* Request A
From the Mailman footer thread, copy the passage from "Is collapse_alternatives set" up to and including "payload.append(mimeftr)" word for word.
* Request B
Answer these questions from the Mailman footer thread:
(i) What name does Chris want users to see in place of 'Part.002'?
(ii) Which file does the reply point to for changing the code?
(iii) What does Mailman do with the multipart/alternative part when collapse_alternatives is Yes?

* Selected text
=======

Where in the code is the message footer added?

Hello all,
Some of the users at my site send/post their messages in HTML format. As we know Mailman does its best to add the list's message footer. At our site (with HTML formatted messages), the footer usually appears as an attachment (generally called Part.002 or Part.003, etc.). The message footer contains the url on how to unsubscribe. However, our users cannot seem to find the footer in one of the attachments. They think the 'Part.002' is just gibberish and don't look at it. Training/educating the users is not an option since we already do that and our users seem to be determined not to remember or understand.
What I would like to do is give the message footer attachment a name. That way instead of seeing 'Part.002', the users will see 'Unsubscribe'. Maybe that will help, maybe not but it is one more step to make it a little more visible for the users. I am guessing I can use 'Content-filename: <name>' to give the attachment and name. The question is where in the code do I add the change?
Thanks, Chris

On Fri, Apr 20, 2012 at 7:03 PM, C Nulk <CNulk@scu.edu> wrote:
We just resolved this pretty well with Mark's help. Here are my notes for how we fixed it. The full discussion took place in recent days, so if you are just now joining the list, check this week's archives.
Supporting HTML email with correct footers:
Is text/html in the pass_mime_types content filtering setting?
Is collapse_alternatives set to No?
I suspect that one or both of those is not the case, and setting them will solve your problem.
I further suspect that collapse_alternatives is the issue. Gmail creates a multi-part alternative message with a text/plain alternative containing Gmail's conversion of the HTML and a text/html alternative containing the HTML.
If collapse_alternatives is Yes, Mailman simply replaces the multipart/alternative part with the first (i.e.text/plain) alternative.
See the FAQ at <http://wiki.list.org/x/84A9> for a more complete discussion.

C Nulk wrote:
There's no such header as Content-Filename:.
If you want to do this by hacking code, look at Mailman/Handlers/Decorate.py.
You will find two places in the code which look like
if footer:
mimeftr = MIMEText(footer, 'plain', lcset)
mimeftr['Content-Disposition'] = 'inline'
payload.append(mimeftr)
That's the first. The second looks the same but is indented 4 spaces less. There are also similar "if header:" blocks, but presumably you aren't interested in those.
Now as to what to do, that's a bit tricky because parts aren't expected to have names unless they are attachments, not inline, but changing the Content-Disposition: to 'attachment' will likely break the inline display in those MUAs that do it right.
So I suggest an experiment.
change
mimeftr['Content-Disposition'] = 'inline'
to
mimeftr['Content-Disposition'] = 'inline; filename="List Unsub.txt"'
but indented as the original in both places.

=======

* Stored data
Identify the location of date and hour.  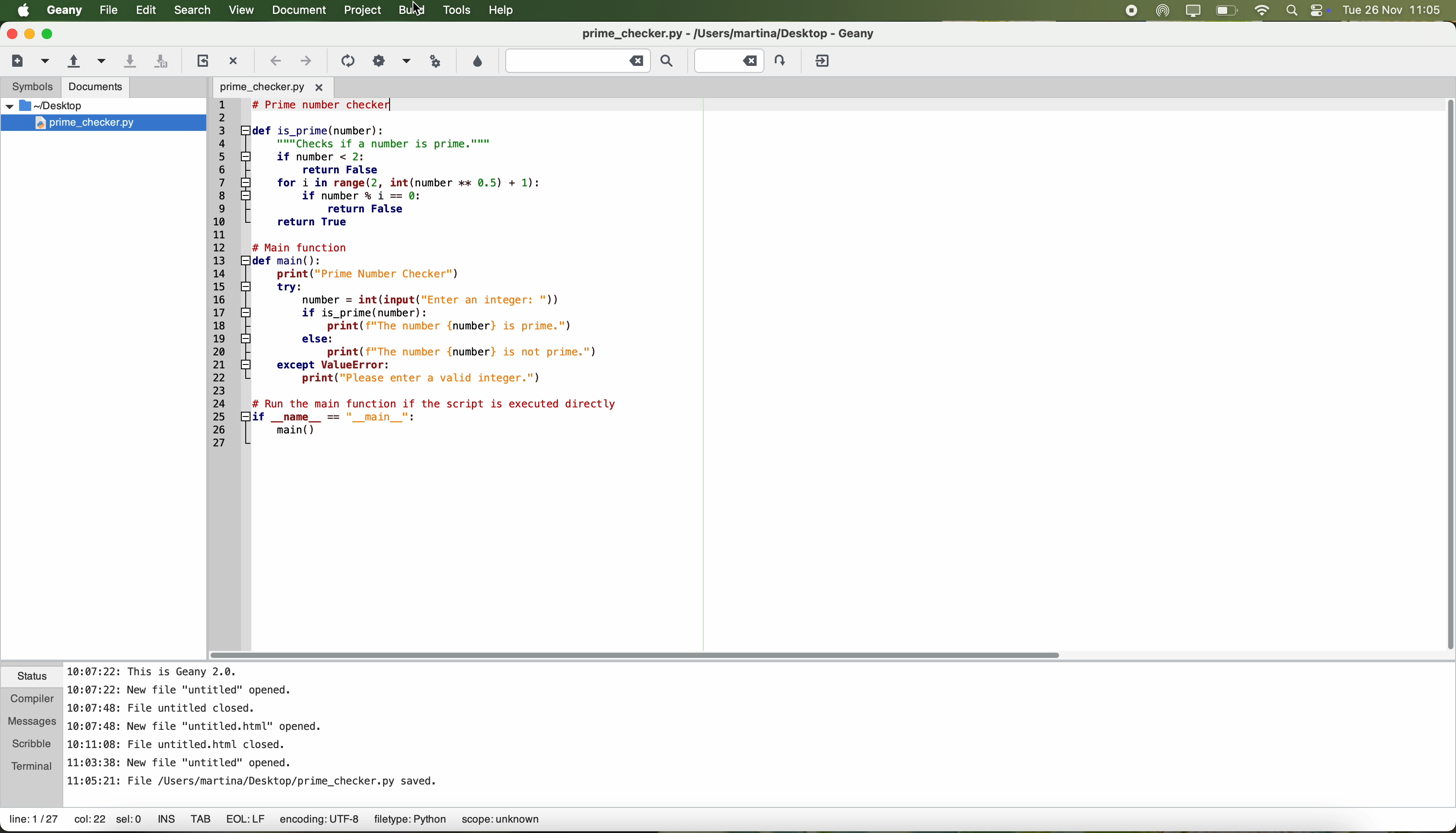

=======

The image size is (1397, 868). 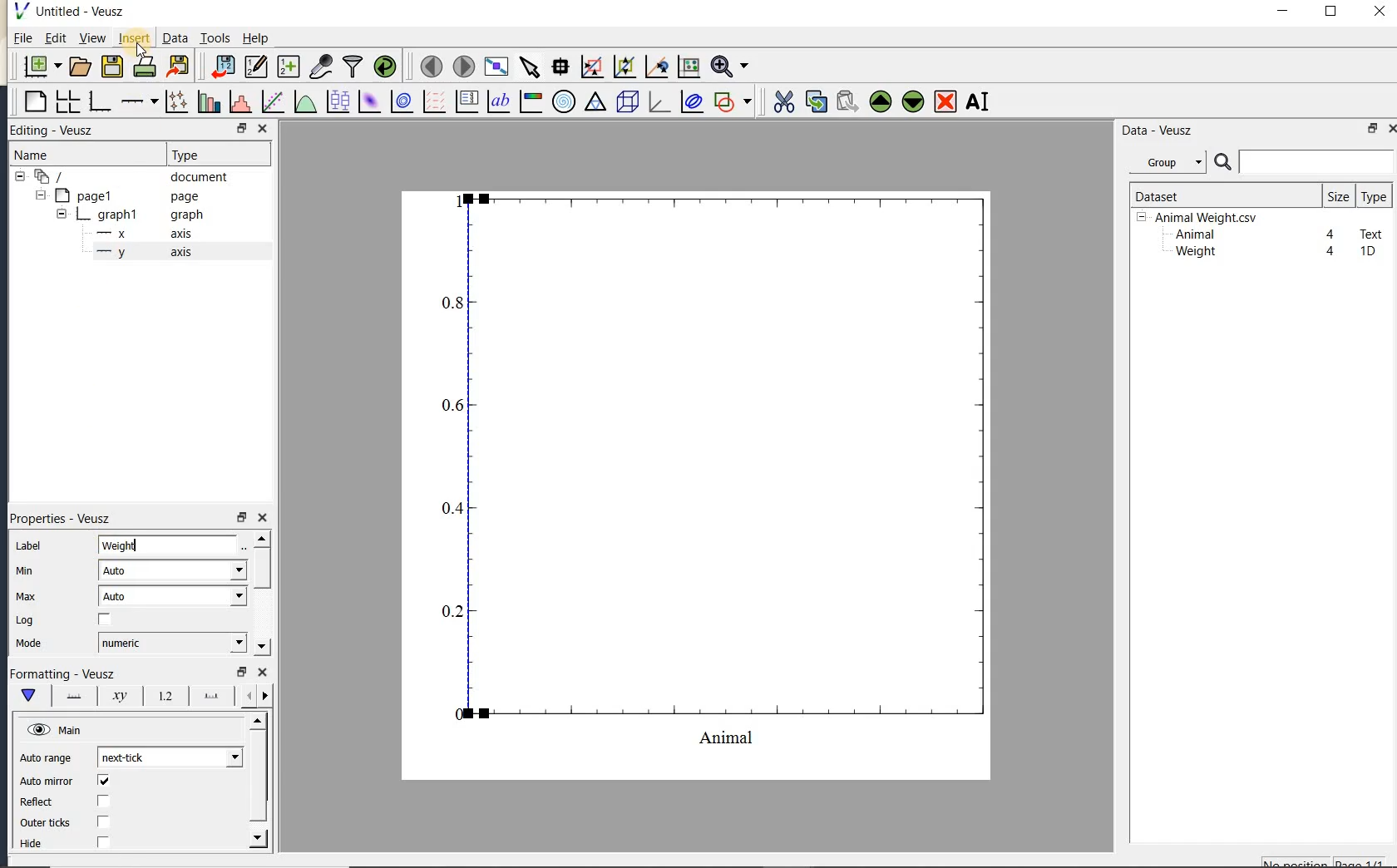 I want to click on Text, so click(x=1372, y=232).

=======

* Task output A
Is collapse_alternatives set to No?
I suspect that one or both of those is not the case, and setting them will solve your problem.
I further suspect that collapse_alternatives is the issue. Gmail creates a multi-part alternative message with a text/plain alternative containing Gmail's conversion of the HTML and a text/html alternative containing the HTML.
If collapse_alternatives is Yes, Mailman simply replaces the multipart/alternative part with the first (i.e.text/plain) alternative.
See the FAQ at <http://wiki.list.org/x/84A9> for a more complete discussion.

C Nulk wrote:
There's no such header as Content-Filename:.
If you want to do this by hacking code, look at Mailman/Handlers/Decorate.py.
You will find two places in the code which look like
if footer:
mimeftr = MIMEText(footer, 'plain', lcset)
mimeftr['Content-Disposition'] = 'inline'
payload.append(mimeftr)

* Task output B
(i) 'Unsubscribe'
(ii) Mailman/Handlers/Decorate.py
(iii) It replaces that part with the first alternative, the text/plain one.